Data for processing:
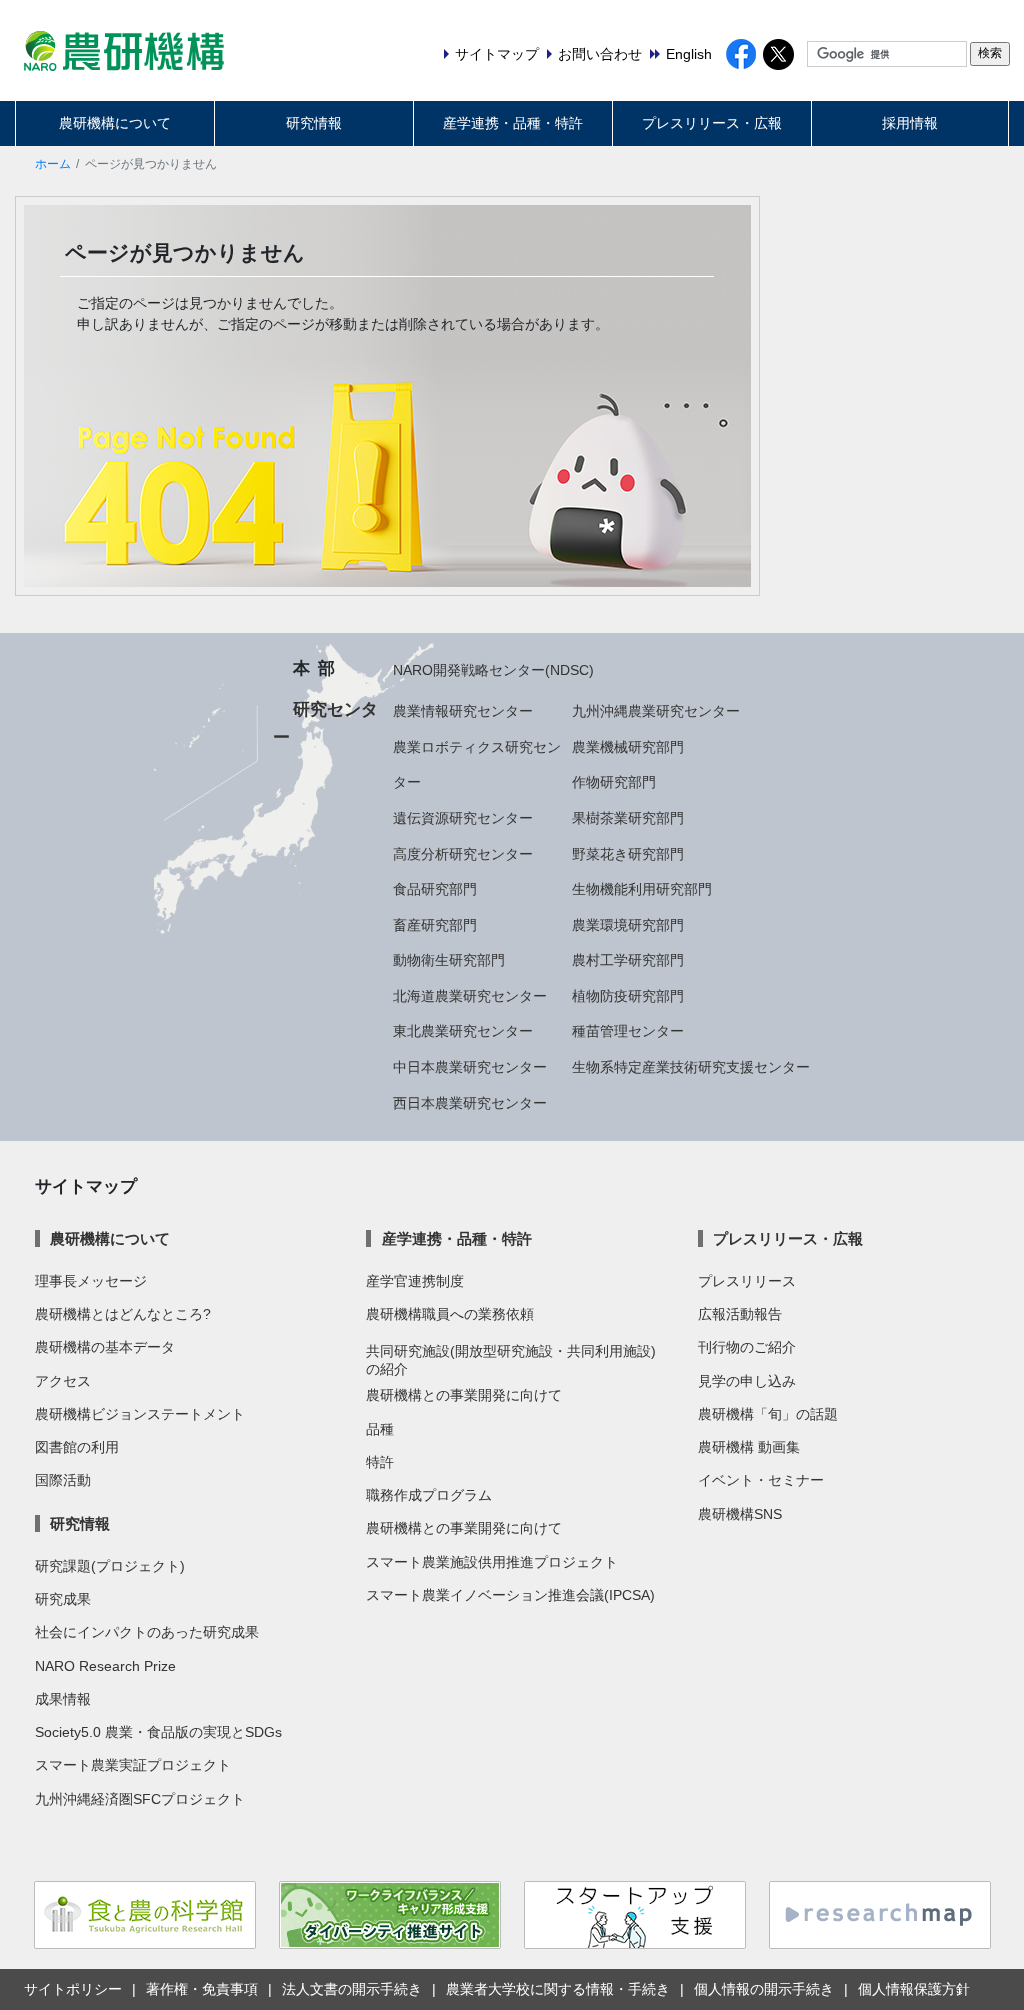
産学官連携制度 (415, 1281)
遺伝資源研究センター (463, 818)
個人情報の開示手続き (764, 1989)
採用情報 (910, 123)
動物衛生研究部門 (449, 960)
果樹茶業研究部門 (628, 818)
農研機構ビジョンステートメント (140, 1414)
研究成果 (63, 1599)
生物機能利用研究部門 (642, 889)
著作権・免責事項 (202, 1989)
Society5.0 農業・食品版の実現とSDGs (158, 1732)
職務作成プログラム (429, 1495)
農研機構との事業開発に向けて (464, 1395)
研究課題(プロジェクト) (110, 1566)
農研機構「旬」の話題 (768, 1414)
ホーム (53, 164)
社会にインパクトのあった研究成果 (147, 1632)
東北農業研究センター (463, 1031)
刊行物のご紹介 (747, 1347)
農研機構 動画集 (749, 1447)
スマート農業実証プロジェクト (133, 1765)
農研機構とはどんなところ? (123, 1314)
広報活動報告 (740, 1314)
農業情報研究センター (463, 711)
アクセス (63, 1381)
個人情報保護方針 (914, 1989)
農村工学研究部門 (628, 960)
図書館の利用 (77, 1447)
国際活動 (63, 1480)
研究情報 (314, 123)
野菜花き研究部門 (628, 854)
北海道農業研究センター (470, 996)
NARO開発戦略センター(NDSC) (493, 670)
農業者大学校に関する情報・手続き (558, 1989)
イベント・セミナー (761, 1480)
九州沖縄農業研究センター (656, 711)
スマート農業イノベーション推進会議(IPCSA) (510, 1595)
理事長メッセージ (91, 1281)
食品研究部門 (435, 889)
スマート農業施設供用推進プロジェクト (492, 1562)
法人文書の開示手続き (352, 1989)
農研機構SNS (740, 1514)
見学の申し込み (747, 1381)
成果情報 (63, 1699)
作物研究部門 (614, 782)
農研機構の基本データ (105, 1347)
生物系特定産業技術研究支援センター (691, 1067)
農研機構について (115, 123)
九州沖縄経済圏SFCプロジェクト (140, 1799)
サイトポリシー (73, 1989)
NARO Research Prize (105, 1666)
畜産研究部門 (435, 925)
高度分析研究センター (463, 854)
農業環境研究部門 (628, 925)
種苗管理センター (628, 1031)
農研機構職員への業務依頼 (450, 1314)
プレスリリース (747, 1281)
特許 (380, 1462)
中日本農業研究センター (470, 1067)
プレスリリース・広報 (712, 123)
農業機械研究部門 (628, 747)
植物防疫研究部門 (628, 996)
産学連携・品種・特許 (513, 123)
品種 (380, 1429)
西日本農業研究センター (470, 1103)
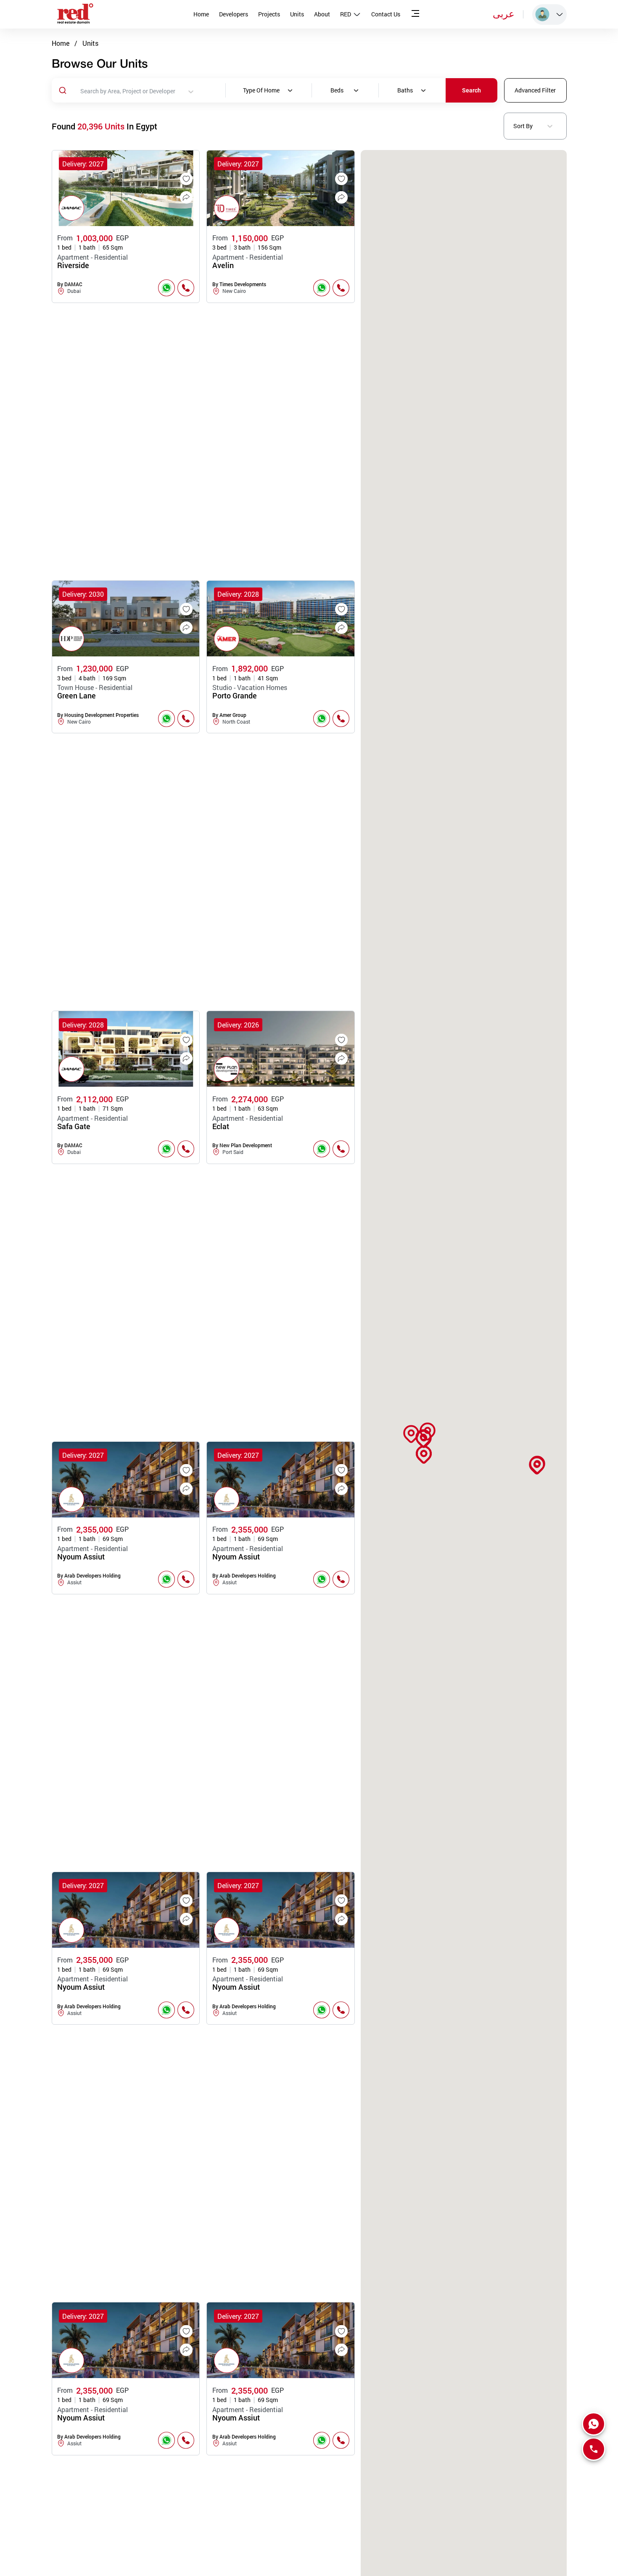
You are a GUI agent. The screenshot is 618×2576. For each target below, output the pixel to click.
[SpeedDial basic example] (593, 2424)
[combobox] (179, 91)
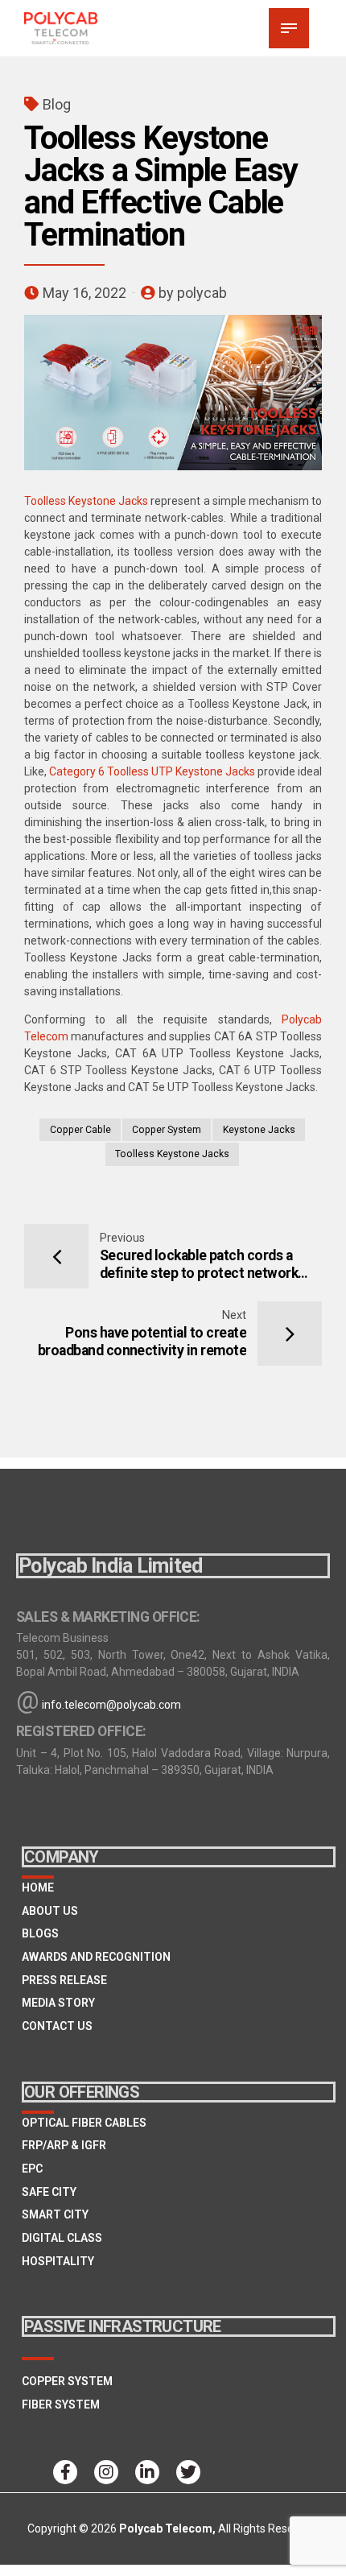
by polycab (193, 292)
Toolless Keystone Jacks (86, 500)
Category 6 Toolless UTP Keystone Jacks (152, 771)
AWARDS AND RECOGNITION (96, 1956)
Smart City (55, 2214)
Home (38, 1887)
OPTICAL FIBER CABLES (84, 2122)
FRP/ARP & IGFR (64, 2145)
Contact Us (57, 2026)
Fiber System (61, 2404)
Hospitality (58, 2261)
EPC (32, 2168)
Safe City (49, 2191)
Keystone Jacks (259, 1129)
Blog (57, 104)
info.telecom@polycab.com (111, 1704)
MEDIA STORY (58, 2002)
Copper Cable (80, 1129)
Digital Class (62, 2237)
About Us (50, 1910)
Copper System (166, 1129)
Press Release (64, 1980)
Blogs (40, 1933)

Task statement:
Pictures stay out of the copy; please restate every record above exactly.

Task output:
産学官連携制度 (415, 1281)
遺伝資源研究センター (463, 818)
個人情報の開示手続き (764, 1989)
採用情報 (910, 123)
動物衛生研究部門 (449, 960)
果樹茶業研究部門 (628, 818)
農研機構ビジョンステートメント (140, 1414)
研究成果 (63, 1599)
生物機能利用研究部門 (642, 889)
著作権・免責事項 (202, 1989)
Society5.0 農業・食品版の実現とSDGs (158, 1732)
職務作成プログラム (429, 1495)
農研機構との事業開発に向けて (464, 1395)
研究課題(プロジェクト) (110, 1566)
農研機構「旬」の話題 (768, 1414)
ホーム (53, 164)
社会にインパクトのあった研究成果 (147, 1632)
東北農業研究センター (463, 1031)
刊行物のご紹介 (747, 1347)
農研機構 動画集 (749, 1447)
スマート農業実証プロジェクト (133, 1765)
農研機構とはどんなところ? (123, 1314)
広報活動報告 (740, 1314)
農業情報研究センター (463, 711)
アクセス (63, 1381)
個人情報保護方針 (914, 1989)
農村工学研究部門 (628, 960)
図書館の利用 (77, 1447)
国際活動 (63, 1480)
研究情報 (314, 123)
野菜花き研究部門 (628, 854)
北海道農業研究センター (470, 996)
NARO開発戦略センター(NDSC) (493, 670)
農業者大学校に関する情報・手続き (558, 1989)
イベント・セミナー (761, 1480)
九州沖縄農業研究センター (656, 711)
スマート農業イノベーション推進会議(IPCSA) (510, 1595)
理事長メッセージ (91, 1281)
食品研究部門 (435, 889)
スマート農業施設供用推進プロジェクト (492, 1562)
法人文書の開示手続き (352, 1989)
農研機構SNS (740, 1514)
見学の申し込み (747, 1381)
成果情報 (63, 1699)
作物研究部門 (614, 782)
農研機構の基本データ (105, 1347)
生物系特定産業技術研究支援センター (691, 1067)
農研機構について (115, 123)
九州沖縄経済圏SFCプロジェクト (140, 1799)
サイトポリシー (73, 1989)
NARO Research Prize (105, 1666)
畜産研究部門 (435, 925)
高度分析研究センター (463, 854)
農業環境研究部門 (628, 925)
種苗管理センター (628, 1031)
農研機構職員への業務依頼 (450, 1314)
プレスリリース (747, 1281)
特許 (380, 1462)
中日本農業研究センター (470, 1067)
プレスリリース・広報 (712, 123)
農業機械研究部門 (628, 747)
植物防疫研究部門 (628, 996)
産学連携・品種・特許 (513, 123)
品種 (380, 1429)
西日本農業研究センター (470, 1103)
You are a GUI agent. The screenshot is 618×2576. For each target below, output the pixel to click.
[SpeedDial basic example] (593, 2424)
[combobox] (179, 91)
by polycab (193, 292)
Toolless Keystone Jacks (86, 500)
Category 6 Toolless UTP Keystone Jacks (152, 771)
AWARDS AND RECOGNITION (96, 1956)
Smart City (55, 2214)
Home (38, 1887)
OPTICAL FIBER CABLES (84, 2122)
FRP/ARP & IGFR (64, 2145)
Contact Us (57, 2026)
Fiber System (61, 2404)
Hospitality (58, 2261)
EPC (32, 2168)
Safe City (49, 2191)
Keystone Jacks (259, 1129)
Blog (57, 104)
info.telecom@polycab.com (111, 1704)
MEDIA STORY (58, 2002)
Copper Cable (80, 1129)
Digital Class (62, 2237)
About Us (50, 1910)
Copper System (166, 1129)
Press Release (64, 1980)
Blogs (40, 1933)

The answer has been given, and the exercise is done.